▶ [How to complete this task]: Retype the whole of the data exactly.

▶ [Exercise inputs]:
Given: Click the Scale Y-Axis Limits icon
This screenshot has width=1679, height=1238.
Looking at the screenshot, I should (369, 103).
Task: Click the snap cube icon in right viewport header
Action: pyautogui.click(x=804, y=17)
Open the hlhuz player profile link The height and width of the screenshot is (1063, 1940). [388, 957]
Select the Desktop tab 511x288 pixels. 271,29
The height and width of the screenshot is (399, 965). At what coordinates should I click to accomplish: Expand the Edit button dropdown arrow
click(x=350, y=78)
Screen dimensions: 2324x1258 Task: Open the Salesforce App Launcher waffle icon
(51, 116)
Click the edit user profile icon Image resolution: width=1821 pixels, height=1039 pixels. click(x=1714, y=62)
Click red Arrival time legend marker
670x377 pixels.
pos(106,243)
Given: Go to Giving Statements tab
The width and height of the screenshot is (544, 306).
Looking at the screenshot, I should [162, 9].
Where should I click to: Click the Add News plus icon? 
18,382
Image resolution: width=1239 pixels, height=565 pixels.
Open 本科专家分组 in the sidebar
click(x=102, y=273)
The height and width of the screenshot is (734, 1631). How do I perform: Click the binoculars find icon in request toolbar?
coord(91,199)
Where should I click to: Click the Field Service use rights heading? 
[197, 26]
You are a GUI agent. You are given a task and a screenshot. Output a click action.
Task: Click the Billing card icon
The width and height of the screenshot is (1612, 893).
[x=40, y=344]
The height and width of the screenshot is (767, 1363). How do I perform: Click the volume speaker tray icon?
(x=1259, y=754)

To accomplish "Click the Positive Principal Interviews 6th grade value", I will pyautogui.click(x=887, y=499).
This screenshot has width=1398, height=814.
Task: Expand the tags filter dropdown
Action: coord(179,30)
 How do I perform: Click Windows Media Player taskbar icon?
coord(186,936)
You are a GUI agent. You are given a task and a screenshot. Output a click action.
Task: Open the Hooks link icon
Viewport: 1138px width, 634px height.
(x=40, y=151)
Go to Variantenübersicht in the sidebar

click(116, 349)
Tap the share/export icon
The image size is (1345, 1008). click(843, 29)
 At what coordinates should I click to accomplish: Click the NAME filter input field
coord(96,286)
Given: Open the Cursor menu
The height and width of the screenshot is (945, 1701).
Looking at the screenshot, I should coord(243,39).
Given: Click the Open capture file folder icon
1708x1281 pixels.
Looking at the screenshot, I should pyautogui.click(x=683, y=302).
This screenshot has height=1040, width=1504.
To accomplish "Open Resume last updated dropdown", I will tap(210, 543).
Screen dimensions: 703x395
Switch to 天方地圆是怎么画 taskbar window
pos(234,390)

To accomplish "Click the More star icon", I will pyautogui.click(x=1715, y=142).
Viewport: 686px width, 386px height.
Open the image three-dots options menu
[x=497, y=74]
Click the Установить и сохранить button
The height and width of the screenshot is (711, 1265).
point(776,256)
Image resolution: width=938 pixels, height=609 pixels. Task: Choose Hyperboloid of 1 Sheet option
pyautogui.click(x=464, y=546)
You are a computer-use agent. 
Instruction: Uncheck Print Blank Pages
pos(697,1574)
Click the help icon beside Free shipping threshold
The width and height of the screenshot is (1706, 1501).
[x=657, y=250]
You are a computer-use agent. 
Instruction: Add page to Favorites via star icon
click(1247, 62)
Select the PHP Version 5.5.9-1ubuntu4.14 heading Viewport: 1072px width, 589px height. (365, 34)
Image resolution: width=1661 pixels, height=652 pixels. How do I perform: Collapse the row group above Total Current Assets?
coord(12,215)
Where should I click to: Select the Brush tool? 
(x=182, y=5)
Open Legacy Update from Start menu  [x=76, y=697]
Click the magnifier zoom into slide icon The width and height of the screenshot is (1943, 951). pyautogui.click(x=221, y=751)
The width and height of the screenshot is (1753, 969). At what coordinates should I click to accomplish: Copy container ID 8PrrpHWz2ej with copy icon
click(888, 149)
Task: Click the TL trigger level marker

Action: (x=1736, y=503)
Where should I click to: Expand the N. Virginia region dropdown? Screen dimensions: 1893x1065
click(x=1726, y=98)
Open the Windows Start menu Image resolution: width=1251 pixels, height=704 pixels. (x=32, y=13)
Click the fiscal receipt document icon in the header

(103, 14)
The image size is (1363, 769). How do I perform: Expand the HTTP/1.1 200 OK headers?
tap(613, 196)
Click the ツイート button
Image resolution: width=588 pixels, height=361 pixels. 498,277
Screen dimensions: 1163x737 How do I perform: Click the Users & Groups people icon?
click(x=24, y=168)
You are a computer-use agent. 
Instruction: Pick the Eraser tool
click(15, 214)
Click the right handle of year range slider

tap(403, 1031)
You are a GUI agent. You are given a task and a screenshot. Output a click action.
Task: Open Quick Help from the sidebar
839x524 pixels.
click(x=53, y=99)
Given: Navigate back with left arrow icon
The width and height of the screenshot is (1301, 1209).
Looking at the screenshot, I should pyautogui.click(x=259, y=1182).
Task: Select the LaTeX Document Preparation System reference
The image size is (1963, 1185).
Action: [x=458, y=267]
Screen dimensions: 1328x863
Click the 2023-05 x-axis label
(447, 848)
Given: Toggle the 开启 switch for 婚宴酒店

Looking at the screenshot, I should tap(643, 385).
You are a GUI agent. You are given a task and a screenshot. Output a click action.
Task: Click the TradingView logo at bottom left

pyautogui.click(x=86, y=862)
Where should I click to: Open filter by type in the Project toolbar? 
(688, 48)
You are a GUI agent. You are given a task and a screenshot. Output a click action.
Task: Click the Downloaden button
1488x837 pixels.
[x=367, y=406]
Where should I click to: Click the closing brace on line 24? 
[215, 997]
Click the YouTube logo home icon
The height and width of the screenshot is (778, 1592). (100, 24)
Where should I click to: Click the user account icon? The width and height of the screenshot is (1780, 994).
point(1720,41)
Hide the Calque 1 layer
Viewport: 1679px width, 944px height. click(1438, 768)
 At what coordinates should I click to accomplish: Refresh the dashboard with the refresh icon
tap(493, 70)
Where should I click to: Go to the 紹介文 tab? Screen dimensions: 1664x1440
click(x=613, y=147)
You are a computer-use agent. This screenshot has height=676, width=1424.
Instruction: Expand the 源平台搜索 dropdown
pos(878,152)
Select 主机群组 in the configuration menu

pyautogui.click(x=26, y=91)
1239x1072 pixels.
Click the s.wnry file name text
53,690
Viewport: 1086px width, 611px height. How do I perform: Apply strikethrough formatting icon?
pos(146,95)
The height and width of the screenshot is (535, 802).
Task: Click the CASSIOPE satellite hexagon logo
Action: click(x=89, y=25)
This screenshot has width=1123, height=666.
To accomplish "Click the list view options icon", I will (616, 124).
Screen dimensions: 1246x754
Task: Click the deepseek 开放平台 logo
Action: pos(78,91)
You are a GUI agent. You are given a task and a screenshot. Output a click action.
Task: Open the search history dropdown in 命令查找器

▶ [Task response]:
Given: Click the Scale Y-Axis Limits icon
This screenshot has width=1679, height=1238.
Looking at the screenshot, I should (369, 103).
Task: Click the snap cube icon in right viewport header
Action: pyautogui.click(x=804, y=17)
Open the hlhuz player profile link The height and width of the screenshot is (1063, 1940). [388, 957]
Select the Desktop tab 511x288 pixels. 271,29
The height and width of the screenshot is (399, 965). At what coordinates should I click to accomplish: Expand the Edit button dropdown arrow
click(x=350, y=78)
Screen dimensions: 2324x1258 Task: Open the Salesforce App Launcher waffle icon
(51, 116)
Click the edit user profile icon Image resolution: width=1821 pixels, height=1039 pixels. click(x=1714, y=62)
Click red Arrival time legend marker
670x377 pixels.
pos(106,243)
Given: Go to Giving Statements tab
The width and height of the screenshot is (544, 306).
Looking at the screenshot, I should [162, 9].
Where should I click to: Click the Add News plus icon? 
18,382
Image resolution: width=1239 pixels, height=565 pixels.
Open 本科专家分组 in the sidebar
click(x=102, y=273)
The height and width of the screenshot is (734, 1631). How do I perform: Click the binoculars find icon in request toolbar?
coord(91,199)
Where should I click to: Click the Field Service use rights heading? 
[197, 26]
You are a GUI agent. You are given a task and a screenshot. Output a click action.
Task: Click the Billing card icon
The width and height of the screenshot is (1612, 893).
[x=40, y=344]
The height and width of the screenshot is (767, 1363). How do I perform: Click the volume speaker tray icon?
(x=1259, y=754)

To accomplish "Click the Positive Principal Interviews 6th grade value", I will pyautogui.click(x=887, y=499).
This screenshot has width=1398, height=814.
Task: Expand the tags filter dropdown
Action: coord(179,30)
 How do I perform: Click Windows Media Player taskbar icon?
coord(186,936)
You are a GUI agent. You are given a task and a screenshot. Output a click action.
Task: Open the Hooks link icon
Viewport: 1138px width, 634px height.
(x=40, y=151)
Go to Variantenübersicht in the sidebar

click(116, 349)
Tap the share/export icon
The image size is (1345, 1008). click(843, 29)
 At what coordinates should I click to accomplish: Click the NAME filter input field
coord(96,286)
Given: Open the Cursor menu
The height and width of the screenshot is (945, 1701).
Looking at the screenshot, I should coord(243,39).
Given: Click the Open capture file folder icon
1708x1281 pixels.
Looking at the screenshot, I should pyautogui.click(x=683, y=302).
This screenshot has height=1040, width=1504.
To accomplish "Open Resume last updated dropdown", I will tap(210, 543).
Screen dimensions: 703x395
Switch to 天方地圆是怎么画 taskbar window
pos(234,390)

To accomplish "Click the More star icon", I will pyautogui.click(x=1715, y=142).
Viewport: 686px width, 386px height.
Open the image three-dots options menu
[x=497, y=74]
Click the Установить и сохранить button
The height and width of the screenshot is (711, 1265).
point(776,256)
Image resolution: width=938 pixels, height=609 pixels. Task: Choose Hyperboloid of 1 Sheet option
pyautogui.click(x=464, y=546)
You are a computer-use agent. 
Instruction: Uncheck Print Blank Pages
pos(697,1574)
Click the help icon beside Free shipping threshold
The width and height of the screenshot is (1706, 1501).
[x=657, y=250]
You are a computer-use agent. 
Instruction: Add page to Favorites via star icon
click(1247, 62)
Select the PHP Version 5.5.9-1ubuntu4.14 heading Viewport: 1072px width, 589px height. (365, 34)
Image resolution: width=1661 pixels, height=652 pixels. How do I perform: Collapse the row group above Total Current Assets?
coord(12,215)
Where should I click to: Select the Brush tool? 
(x=182, y=5)
Open Legacy Update from Start menu  [x=76, y=697]
Click the magnifier zoom into slide icon The width and height of the screenshot is (1943, 951). pyautogui.click(x=221, y=751)
The width and height of the screenshot is (1753, 969). At what coordinates should I click to accomplish: Copy container ID 8PrrpHWz2ej with copy icon
click(888, 149)
Task: Click the TL trigger level marker

Action: (x=1736, y=503)
Where should I click to: Expand the N. Virginia region dropdown? Screen dimensions: 1893x1065
click(x=1726, y=98)
Open the Windows Start menu Image resolution: width=1251 pixels, height=704 pixels. (x=32, y=13)
Click the fiscal receipt document icon in the header

(103, 14)
The image size is (1363, 769). How do I perform: Expand the HTTP/1.1 200 OK headers?
tap(613, 196)
Click the ツイート button
Image resolution: width=588 pixels, height=361 pixels. 498,277
Screen dimensions: 1163x737 How do I perform: Click the Users & Groups people icon?
click(x=24, y=168)
You are a computer-use agent. 
Instruction: Pick the Eraser tool
click(15, 214)
Click the right handle of year range slider

tap(403, 1031)
You are a GUI agent. You are given a task and a screenshot. Output a click action.
Task: Open Quick Help from the sidebar
839x524 pixels.
click(x=53, y=99)
Given: Navigate back with left arrow icon
The width and height of the screenshot is (1301, 1209).
Looking at the screenshot, I should pyautogui.click(x=259, y=1182).
Task: Select the LaTeX Document Preparation System reference
The image size is (1963, 1185).
Action: [x=458, y=267]
Screen dimensions: 1328x863
Click the 2023-05 x-axis label
(447, 848)
Given: Toggle the 开启 switch for 婚宴酒店

Looking at the screenshot, I should tap(643, 385).
You are a GUI agent. You are given a task and a screenshot. Output a click action.
Task: Click the TradingView logo at bottom left

pyautogui.click(x=86, y=862)
Where should I click to: Open filter by type in the Project toolbar? 
(688, 48)
You are a GUI agent. You are given a task and a screenshot. Output a click action.
Task: Click the Downloaden button
1488x837 pixels.
[x=367, y=406]
Where should I click to: Click the closing brace on line 24? 
[215, 997]
Click the YouTube logo home icon
The height and width of the screenshot is (778, 1592). (100, 24)
Where should I click to: Click the user account icon? The width and height of the screenshot is (1780, 994).
point(1720,41)
Hide the Calque 1 layer
Viewport: 1679px width, 944px height. click(1438, 768)
 At what coordinates should I click to accomplish: Refresh the dashboard with the refresh icon
tap(493, 70)
Where should I click to: Go to the 紹介文 tab? Screen dimensions: 1664x1440
click(x=613, y=147)
You are a computer-use agent. This screenshot has height=676, width=1424.
Instruction: Expand the 源平台搜索 dropdown
pos(878,152)
Select 主机群组 in the configuration menu

pyautogui.click(x=26, y=91)
1239x1072 pixels.
Click the s.wnry file name text
53,690
Viewport: 1086px width, 611px height. How do I perform: Apply strikethrough formatting icon?
pos(146,95)
The height and width of the screenshot is (535, 802).
Task: Click the CASSIOPE satellite hexagon logo
Action: click(x=89, y=25)
This screenshot has width=1123, height=666.
To accomplish "Click the list view options icon", I will (616, 124).
Screen dimensions: 1246x754
Task: Click the deepseek 开放平台 logo
Action: pos(78,91)
You are a GUI agent. You are given a task and a screenshot. Output a click action.
Task: Open the search history dropdown in 命令查找器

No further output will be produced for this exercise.